Last edited by Nebogipfel on 12 May 2015, 6:25 pm, edited 3 times in total.
It is not really a matter of autism though. It has been examined that people of high intelligence are generally risk takers and more prone to alcoholism and trying drugs. Whereas the use of drugs normally remains at "trying" and not the abuse of such. I would rather like to see a questionnaire asking for an honest answer of IQ, educational level, use of alcohol, use of drugs and use of tobacco. Rather maybe I should start such a questionnaire for statistical reasons. Due to a lack of official documentation, it cannot be seen as a valid study though.
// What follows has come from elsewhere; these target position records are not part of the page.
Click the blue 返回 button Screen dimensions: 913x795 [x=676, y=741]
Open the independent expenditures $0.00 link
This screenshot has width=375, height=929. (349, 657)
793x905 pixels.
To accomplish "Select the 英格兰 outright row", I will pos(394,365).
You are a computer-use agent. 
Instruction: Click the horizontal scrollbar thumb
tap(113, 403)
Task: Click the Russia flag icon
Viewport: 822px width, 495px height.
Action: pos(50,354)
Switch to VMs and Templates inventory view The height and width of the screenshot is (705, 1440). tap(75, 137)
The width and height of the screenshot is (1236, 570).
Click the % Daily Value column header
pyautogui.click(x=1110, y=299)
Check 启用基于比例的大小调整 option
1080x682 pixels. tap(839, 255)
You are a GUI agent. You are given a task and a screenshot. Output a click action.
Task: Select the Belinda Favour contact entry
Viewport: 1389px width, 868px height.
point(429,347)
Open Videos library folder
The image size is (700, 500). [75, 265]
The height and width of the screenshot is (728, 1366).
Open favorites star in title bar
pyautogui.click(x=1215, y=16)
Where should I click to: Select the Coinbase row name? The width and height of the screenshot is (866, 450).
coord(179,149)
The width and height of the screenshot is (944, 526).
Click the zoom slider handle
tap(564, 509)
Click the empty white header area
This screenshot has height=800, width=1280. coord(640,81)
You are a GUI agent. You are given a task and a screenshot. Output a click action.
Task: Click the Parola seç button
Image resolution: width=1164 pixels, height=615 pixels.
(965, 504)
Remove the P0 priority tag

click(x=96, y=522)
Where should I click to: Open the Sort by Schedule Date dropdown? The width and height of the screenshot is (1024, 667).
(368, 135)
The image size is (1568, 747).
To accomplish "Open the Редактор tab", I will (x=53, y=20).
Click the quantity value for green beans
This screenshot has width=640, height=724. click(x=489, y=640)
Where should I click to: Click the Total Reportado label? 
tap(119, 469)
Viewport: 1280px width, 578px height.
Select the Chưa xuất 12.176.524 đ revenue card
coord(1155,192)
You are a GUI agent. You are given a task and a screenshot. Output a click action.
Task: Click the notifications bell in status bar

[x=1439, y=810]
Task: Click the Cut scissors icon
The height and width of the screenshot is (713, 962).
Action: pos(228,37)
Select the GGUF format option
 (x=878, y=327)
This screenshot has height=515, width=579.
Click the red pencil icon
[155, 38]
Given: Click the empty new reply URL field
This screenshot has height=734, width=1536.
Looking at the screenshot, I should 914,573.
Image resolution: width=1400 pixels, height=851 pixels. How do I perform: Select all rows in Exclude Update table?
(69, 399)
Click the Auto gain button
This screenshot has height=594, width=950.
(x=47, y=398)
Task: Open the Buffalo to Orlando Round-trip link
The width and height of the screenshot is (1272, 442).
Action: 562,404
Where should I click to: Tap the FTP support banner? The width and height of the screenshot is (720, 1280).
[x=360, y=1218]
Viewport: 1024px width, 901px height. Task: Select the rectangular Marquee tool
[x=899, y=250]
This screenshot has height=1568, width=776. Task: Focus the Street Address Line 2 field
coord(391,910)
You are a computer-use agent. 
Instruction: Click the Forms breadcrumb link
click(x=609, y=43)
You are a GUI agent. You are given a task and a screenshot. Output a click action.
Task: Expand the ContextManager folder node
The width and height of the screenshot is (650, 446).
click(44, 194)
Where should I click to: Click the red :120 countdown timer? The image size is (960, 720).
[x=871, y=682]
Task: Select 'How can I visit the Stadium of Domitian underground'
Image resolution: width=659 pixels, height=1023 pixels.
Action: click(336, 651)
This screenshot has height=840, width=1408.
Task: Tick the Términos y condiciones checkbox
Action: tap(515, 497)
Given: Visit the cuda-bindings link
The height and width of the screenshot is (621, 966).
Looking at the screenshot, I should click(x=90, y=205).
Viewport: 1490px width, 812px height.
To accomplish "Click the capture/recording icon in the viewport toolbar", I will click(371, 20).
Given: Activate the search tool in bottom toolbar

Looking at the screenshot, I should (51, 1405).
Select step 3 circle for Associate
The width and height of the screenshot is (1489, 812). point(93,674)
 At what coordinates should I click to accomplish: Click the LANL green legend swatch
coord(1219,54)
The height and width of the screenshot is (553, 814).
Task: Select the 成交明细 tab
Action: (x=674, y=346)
Let's be honest. Intelligent people---and most aspies are pretty intelligent---have difficult lives. Not only that, they can see and feel the difficulty with full force. So they simply need alcohol and/or drugs to make the difficulty more bearable. Otherwise, it's a fast track to clinical depression or worse. Less intelligent people can get by on the notion that ignorance is bliss, or "the less you know, the better you sleep".
I could never understand why popular kids in high school drank. Ditto for juvenile delinquents street thugs. Most of them have easier lives---not wealthier, but easier---than we aspies can even dream of. So why would they need alcohol? To forget what exactly? How many girls they had sex with? How many intelligent people they mugged? Or how many aspies they bully?